§ **Exercise**: Count the lines in the listing below that contain the string "label", and reply with the number alone.

◇ ◇ ◇ ◇ ◇

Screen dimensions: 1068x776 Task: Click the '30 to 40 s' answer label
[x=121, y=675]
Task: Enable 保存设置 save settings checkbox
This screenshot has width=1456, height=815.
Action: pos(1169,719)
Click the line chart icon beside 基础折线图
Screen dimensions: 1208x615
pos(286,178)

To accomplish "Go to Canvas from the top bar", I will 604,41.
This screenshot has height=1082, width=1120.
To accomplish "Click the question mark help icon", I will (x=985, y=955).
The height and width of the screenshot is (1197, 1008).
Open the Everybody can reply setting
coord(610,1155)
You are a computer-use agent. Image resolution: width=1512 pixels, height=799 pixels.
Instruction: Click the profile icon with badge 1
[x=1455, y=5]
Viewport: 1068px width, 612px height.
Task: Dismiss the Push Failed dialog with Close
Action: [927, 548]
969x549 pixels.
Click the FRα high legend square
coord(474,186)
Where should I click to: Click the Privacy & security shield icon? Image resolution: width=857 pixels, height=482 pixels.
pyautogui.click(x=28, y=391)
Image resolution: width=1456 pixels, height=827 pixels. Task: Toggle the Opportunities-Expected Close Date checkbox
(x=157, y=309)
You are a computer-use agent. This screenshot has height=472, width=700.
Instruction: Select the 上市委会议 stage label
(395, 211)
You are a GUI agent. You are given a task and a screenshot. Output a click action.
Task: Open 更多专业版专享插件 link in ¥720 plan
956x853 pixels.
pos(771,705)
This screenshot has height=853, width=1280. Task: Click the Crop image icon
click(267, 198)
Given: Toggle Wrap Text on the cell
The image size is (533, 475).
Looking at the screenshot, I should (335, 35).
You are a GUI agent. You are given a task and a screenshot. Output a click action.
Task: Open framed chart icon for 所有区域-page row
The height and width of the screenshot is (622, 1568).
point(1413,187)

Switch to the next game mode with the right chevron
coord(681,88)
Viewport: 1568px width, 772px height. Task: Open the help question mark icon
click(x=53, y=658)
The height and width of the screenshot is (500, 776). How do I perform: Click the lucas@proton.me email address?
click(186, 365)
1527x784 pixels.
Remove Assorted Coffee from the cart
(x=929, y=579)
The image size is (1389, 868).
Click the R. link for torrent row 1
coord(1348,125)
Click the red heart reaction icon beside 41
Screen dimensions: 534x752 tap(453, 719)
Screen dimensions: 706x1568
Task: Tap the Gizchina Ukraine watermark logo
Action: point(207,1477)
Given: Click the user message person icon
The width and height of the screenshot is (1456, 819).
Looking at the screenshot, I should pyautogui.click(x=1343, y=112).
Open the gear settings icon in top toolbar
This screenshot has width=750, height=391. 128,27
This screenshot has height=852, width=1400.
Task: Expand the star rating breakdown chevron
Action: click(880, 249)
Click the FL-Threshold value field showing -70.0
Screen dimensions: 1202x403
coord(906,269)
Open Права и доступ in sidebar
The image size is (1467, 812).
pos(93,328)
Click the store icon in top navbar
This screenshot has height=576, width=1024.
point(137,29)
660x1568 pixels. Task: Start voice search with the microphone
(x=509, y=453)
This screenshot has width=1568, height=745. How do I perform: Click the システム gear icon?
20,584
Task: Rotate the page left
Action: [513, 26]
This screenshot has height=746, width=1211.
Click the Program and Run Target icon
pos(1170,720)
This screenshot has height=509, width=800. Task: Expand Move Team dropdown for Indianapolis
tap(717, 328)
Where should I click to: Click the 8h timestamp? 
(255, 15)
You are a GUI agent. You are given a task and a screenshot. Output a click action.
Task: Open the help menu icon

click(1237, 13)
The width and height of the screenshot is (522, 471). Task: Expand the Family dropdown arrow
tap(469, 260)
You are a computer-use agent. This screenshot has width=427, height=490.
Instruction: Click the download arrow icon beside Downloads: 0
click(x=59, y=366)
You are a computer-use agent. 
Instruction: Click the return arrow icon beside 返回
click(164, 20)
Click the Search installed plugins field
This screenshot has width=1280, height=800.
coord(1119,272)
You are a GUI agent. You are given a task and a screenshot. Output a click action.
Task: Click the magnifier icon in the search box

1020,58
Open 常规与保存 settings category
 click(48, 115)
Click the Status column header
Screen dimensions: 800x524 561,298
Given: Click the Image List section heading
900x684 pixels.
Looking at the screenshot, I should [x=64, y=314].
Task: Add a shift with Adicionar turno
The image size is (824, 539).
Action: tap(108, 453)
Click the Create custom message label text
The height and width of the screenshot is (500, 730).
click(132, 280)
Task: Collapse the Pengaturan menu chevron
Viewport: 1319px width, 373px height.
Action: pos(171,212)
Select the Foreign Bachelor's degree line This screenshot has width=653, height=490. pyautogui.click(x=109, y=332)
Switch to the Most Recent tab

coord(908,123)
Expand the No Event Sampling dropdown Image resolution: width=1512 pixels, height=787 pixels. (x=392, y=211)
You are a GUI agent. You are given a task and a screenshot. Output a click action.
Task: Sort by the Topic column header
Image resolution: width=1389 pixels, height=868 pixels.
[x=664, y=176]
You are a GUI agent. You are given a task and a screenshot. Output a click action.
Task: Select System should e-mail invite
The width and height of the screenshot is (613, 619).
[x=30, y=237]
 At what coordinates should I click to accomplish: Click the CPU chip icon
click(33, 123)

◇ ◇ ◇ ◇ ◇

§ **Response for this exercise**: 3